暴風雨ガール 22

         二十二



 数日後、佐久間氏から当時の女子社員の情報が届いた。


「先日はご馳走になり恐縮です。三人の女子社員の当時の電話番号などを記しました。もしかすれば連絡が取れなくなっているかも知れません。その際は悪しからず」


 手紙にはそう書かれていた。


 すぐに簡単な礼状を書き、それから三人の女性に順番に電話をかけてみた。


 三人のうち二人は携帯電話番号でどちらも応答がなく、留守番機能にもならなかった。

 知らない番号からの着信には出ないだろうから仕方がない。


 残る一人の三枝(ミエダ)という女性は自宅の電話番号で、留守番電話に「沢井圭一氏のことでお訊ききしたいので、あらためて連絡する」旨の伝言を残しておいた。


 愛媛県宇和島市の案件は同市だけにとどまらず、大洲市や県南にある広見町にまで及んだ。


 松山空港に飛んで空港レンタカーを借り、全部で七ヶ所の調査先を聞き込み、写真撮影を行った。

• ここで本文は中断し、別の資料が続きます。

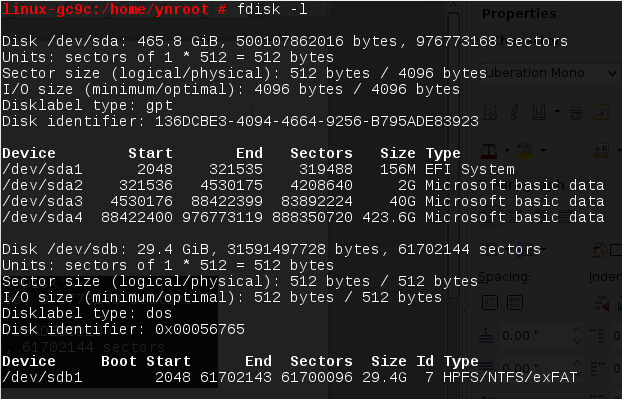Toggle Italic formatting in Properties sidebar
Image resolution: width=622 pixels, height=399 pixels.
514,112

 初日は宇和島市内数ヶ所の聞き込みを終えて漁港近くのビジネスホテルに泊まった。

 そして翌日は午前中に広見町を訪れ、そのあと車を飛ばして国道五十六号線をひたすら北上、大洲市の調査先や母方菩提寺を訪れてから松山へ戻り、夕方の飛行機で大阪に戻ってきた。


 今治の実家に立ち寄る時間などどこにも見当たらなかった。

 それぞれの調査先で必要な情報を得られて満足のいく出張だったが、慌ただしく動き回ったので私はすっかり疲れてしまった。

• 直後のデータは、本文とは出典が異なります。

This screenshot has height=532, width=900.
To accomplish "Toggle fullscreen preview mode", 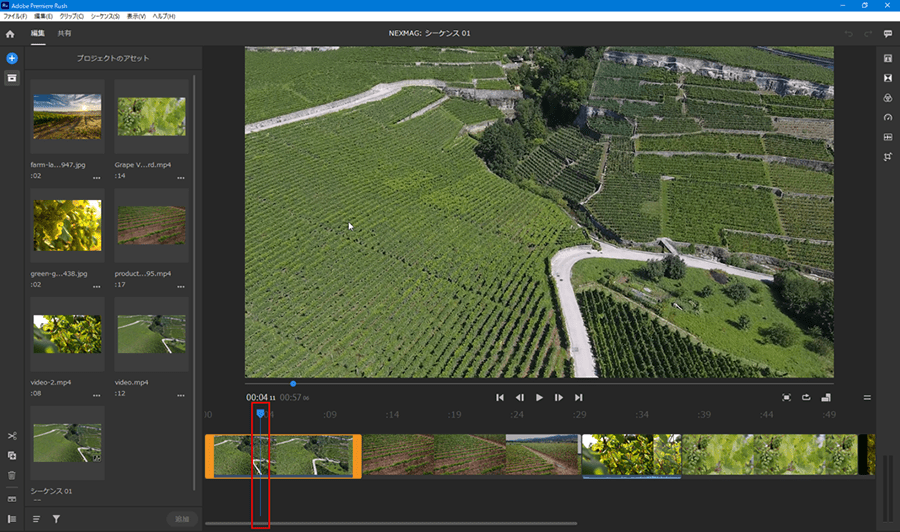I will (x=786, y=397).
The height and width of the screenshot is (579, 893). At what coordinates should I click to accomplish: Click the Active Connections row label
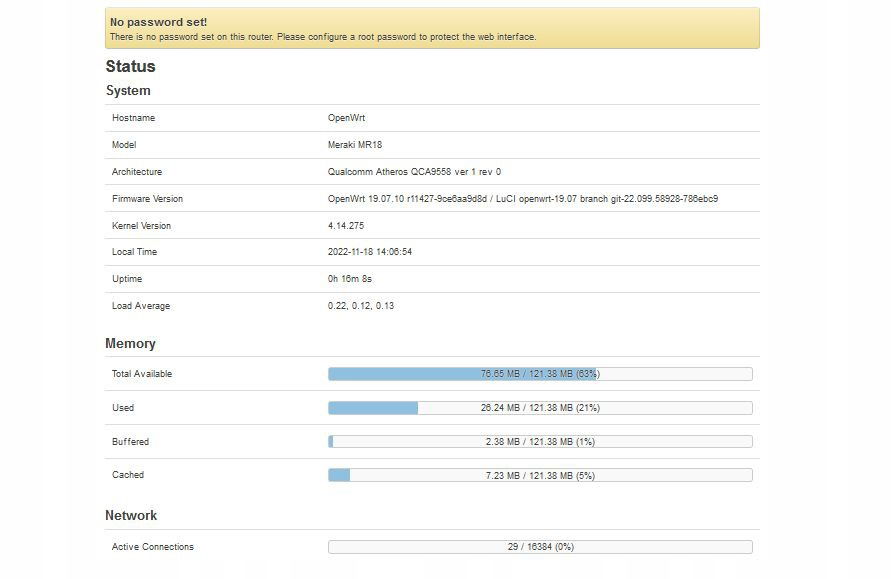point(153,547)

 報告書は来週にでも書き上げるとして、真鈴の父の件が気になっていたので、先日留守番電話に伝言を残しておいた三枝という女性宅に電話をかけてみた。


 時刻は午後九時を少し過ぎていたが、彼女は遅い電話にも気持ちよく応対してくれた。


「沢井社長にはずいぶんとお世話になりましたが、あのような形で会社がだめになってしまって残念です。

 社長がずっと行方知れずとは驚きです。岡田さんには社長のご家族がご依頼されたのですね。お話はよく分かりました」


 声の感じと落ち着き具合から、三十代後半あたりではないかと思えた。


 一度お会いしたいと伝えると、彼女は数秒間考えてから、平日よりも土日のほうが都合がよいと言った。

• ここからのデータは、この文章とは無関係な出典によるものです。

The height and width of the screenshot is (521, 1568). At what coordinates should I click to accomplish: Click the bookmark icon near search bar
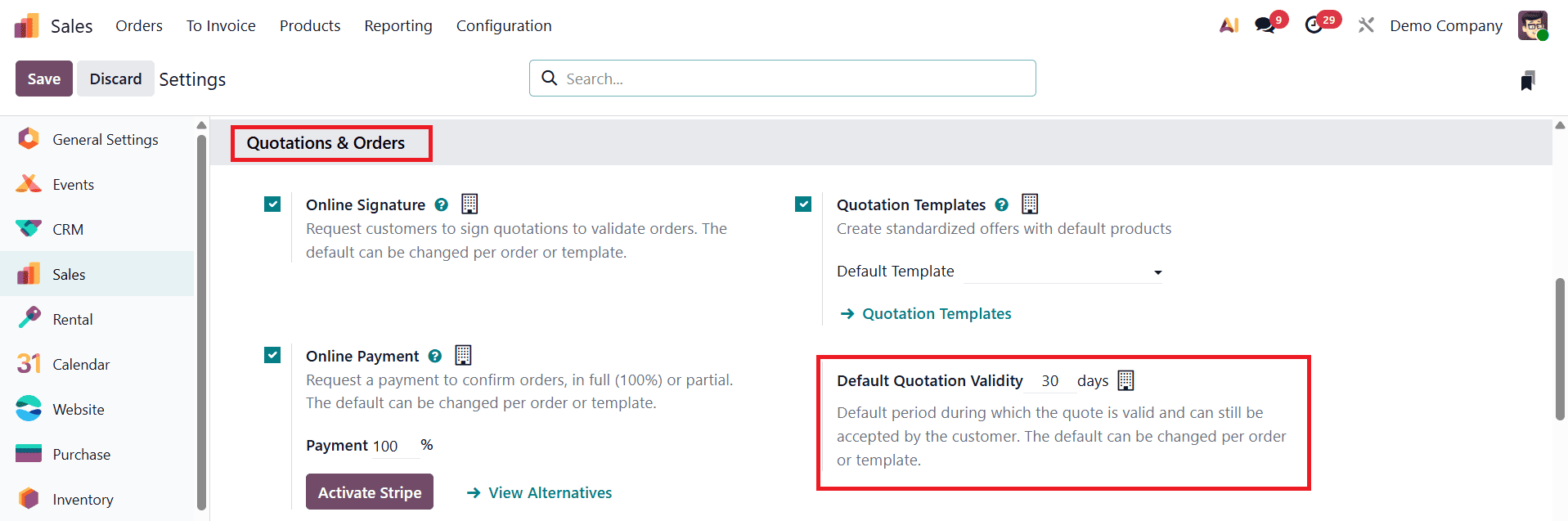coord(1527,80)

 明日では早すぎますかと訊いてみたところ、昼過ぎから夕方までなら大丈夫だとのことで、午後一時に心斎橋の日航ホテルのロビーで会う約束を交わした。


 電話を切って数分後にスマホが震えた。真鈴からだった。


「ずっとかけてたのに、誰かと話をしていたの?」と彼女はいきなり言った。


「ごめん、仕事の関係で電話していたんだ」


 真鈴は「フ~ン」とスマホの向こうで呟いたあと、「明日会いたい」と言った。


「ごめん、明日は午後から心斎橋で人と会うことになったんだ。今からこっちに来る?」


「だから、嫌だって言ってるじゃない!」


「ごめん、そんなに怒るなよ」


「明日会う人って、そんなに大事な人?」


「いや、仕事の関係だよ、もちろん」


「じゃ、もういいです」


 そう言って真鈴は電話を切った。


 スマホだが、バシッと音がしたような怒った切り方だった。